Threat to Assad remains despite claims of victory – Financial Times

Bashar al-Assad is acting victorious, marching under the gaze of state television crews into the ruins of the Baba Amr district of Homs, the city bombarded by his forces for nearly a month. In TV footage this week, the Syrian leader is seen surrounded by loyalists described as residents, though most of the inhabitants have fled. He blames his enemies for the devastation and promises to rebuild Baba Amr.

Mr Assad’s tour was another grotesque show of force aimed at humiliating the rebellious people of the district, who faced collective punishment for allowing Free Syrian Army fighters to protect them. It was also a manifestation of a renewed self-confidence following the regime’s seizure of a series of strongholds that had fallen under rebel control and brought the armed opposition dangerously close to the gates of Damascus.

The problem for Mr Assad, however, is that the Annan plan gives no relief from the most dangerous threat he faces.

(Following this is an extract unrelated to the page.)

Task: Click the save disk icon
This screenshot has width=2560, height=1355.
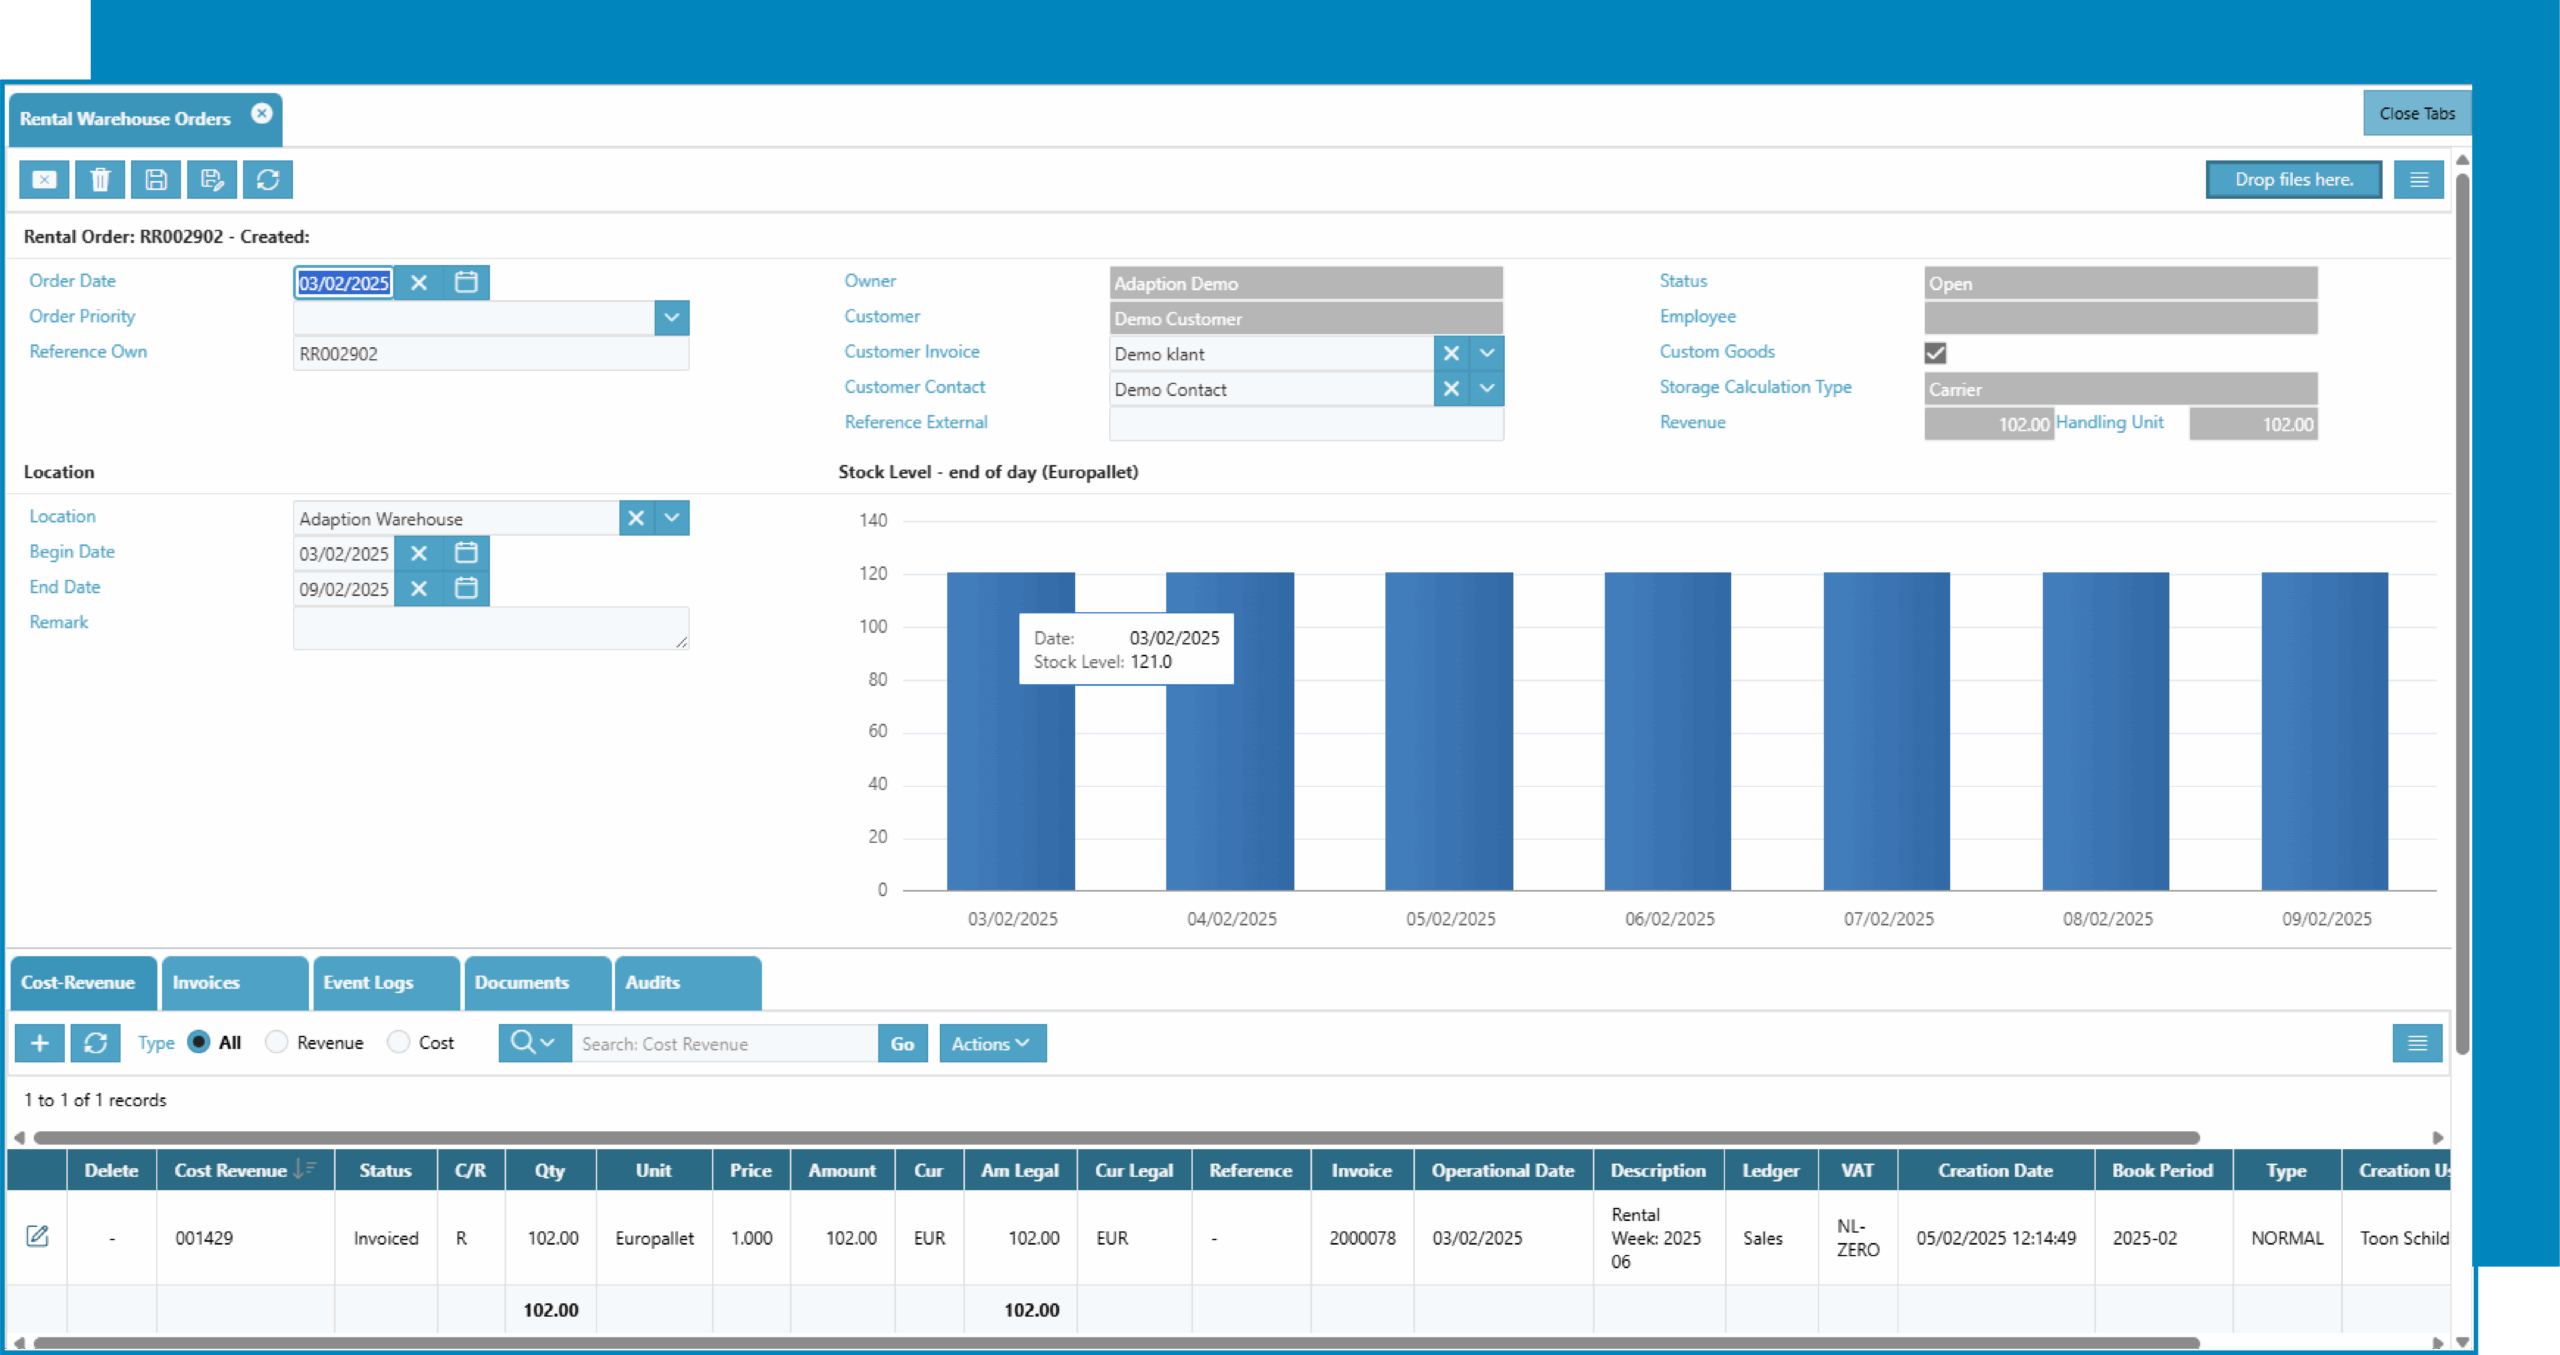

That threat has never been from the armed rebels but from the peaceful demonstrators who continue to stage protests more than a year after the eruption of the revolt. “As soon as a ceasefire takes hold, Bashar falls because the people will be on the streets in millions, even in Damascus,” says Samir Seifan, a Syrian economist who has joined the opposition. “There will be no need for the FSA whose members know that demonstrations are what will bring down the regime.” Mr Assad, insists Mr Seifan, can score military gains but he cannot win the war against the popular uprising.